I fully expect some governments to outlaw Monero in some ways, it is much more dangerous to them than Bitcoin. But it would be out of ignorance because Monero can be made transparent if required by law on a individual basis and not on a panopticon level like Bitcoin.
They don't need to outlaw Monero unless it becomes popular and used for paying for goods & services. They can just blacklist all BTC trades which didn't have KYC documentation. This effectively blacklists Monero since virtually no one pays directly in Monero for goods & services.
I don't (currently) see a niche where Monero would have any scale for users to resort to in that case. You'd have few 1000s of investors without a way to sell.
For me at this time, Monero is useful as a way to mix BTC -> XMR -> BTC. And as a speculation on people not understanding that Monero doesn't solve any other problem than that.
Sorry to be so blunt because I am really glad that Monero exists! I feel a sense of gratitude for Cryptonote and Monero, but how to express it if I also feel more needs to be done? Am I supposed to go volunteer my time to code on Monero and then have my commits be rejected due to political posturing and also probably not earn anything significant.
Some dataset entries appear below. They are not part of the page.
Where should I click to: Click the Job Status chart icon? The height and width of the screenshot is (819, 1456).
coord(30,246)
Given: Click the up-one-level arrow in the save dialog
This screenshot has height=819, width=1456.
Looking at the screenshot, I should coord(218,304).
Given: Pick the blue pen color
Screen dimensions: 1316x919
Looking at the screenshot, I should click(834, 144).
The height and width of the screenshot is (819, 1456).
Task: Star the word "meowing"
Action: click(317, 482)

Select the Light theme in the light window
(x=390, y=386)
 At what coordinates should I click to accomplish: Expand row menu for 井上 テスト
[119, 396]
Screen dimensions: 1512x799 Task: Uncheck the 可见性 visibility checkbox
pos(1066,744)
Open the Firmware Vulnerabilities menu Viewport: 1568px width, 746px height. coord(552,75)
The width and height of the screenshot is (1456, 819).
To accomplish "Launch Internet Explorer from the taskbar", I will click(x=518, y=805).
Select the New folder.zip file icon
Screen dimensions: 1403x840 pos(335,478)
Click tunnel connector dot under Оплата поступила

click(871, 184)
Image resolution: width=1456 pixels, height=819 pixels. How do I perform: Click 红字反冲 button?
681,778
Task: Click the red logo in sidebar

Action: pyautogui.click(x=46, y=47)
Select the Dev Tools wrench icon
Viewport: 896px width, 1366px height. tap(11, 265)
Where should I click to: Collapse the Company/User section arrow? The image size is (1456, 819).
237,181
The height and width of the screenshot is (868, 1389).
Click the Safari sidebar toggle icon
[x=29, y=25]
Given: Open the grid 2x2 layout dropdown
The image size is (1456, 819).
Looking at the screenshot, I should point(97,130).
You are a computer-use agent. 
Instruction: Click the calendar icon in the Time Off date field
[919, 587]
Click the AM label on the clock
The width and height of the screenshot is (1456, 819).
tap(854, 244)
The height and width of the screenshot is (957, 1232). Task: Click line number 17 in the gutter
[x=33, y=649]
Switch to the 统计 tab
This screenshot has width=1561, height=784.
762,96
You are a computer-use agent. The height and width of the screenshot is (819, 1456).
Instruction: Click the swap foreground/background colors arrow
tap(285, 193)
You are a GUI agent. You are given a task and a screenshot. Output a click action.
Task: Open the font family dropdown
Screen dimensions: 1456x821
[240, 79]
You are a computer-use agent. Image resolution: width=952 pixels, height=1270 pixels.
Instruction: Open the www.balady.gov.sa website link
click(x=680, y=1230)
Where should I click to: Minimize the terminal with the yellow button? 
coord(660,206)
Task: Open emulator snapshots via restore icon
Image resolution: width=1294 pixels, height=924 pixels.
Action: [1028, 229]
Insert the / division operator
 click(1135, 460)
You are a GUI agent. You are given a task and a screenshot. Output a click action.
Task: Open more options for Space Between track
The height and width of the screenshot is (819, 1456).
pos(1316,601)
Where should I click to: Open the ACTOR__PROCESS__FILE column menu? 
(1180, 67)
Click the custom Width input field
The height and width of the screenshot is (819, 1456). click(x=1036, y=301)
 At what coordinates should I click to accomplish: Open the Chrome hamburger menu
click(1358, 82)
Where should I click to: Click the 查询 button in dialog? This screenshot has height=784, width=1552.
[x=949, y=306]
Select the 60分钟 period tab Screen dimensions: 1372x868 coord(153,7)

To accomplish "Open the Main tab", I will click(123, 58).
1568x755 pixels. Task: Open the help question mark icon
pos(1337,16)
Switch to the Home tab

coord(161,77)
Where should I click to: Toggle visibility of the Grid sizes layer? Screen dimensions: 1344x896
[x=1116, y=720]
I just don't know how to pay my appreciation without it looking like I am the enemy. Maybe I am the enemy. I'd rather be the cohort.
Well you're right about not earning much, and if that's the sole issue it's perfectly understandable.
But I disagree that "political posturing" would have anything to do with your commits being rejected. Good work is good work... it doesn't matter who submits the pull request... and I'm confident the devs would appreciate the help, so don't let your past disagreements get in the way of making things better.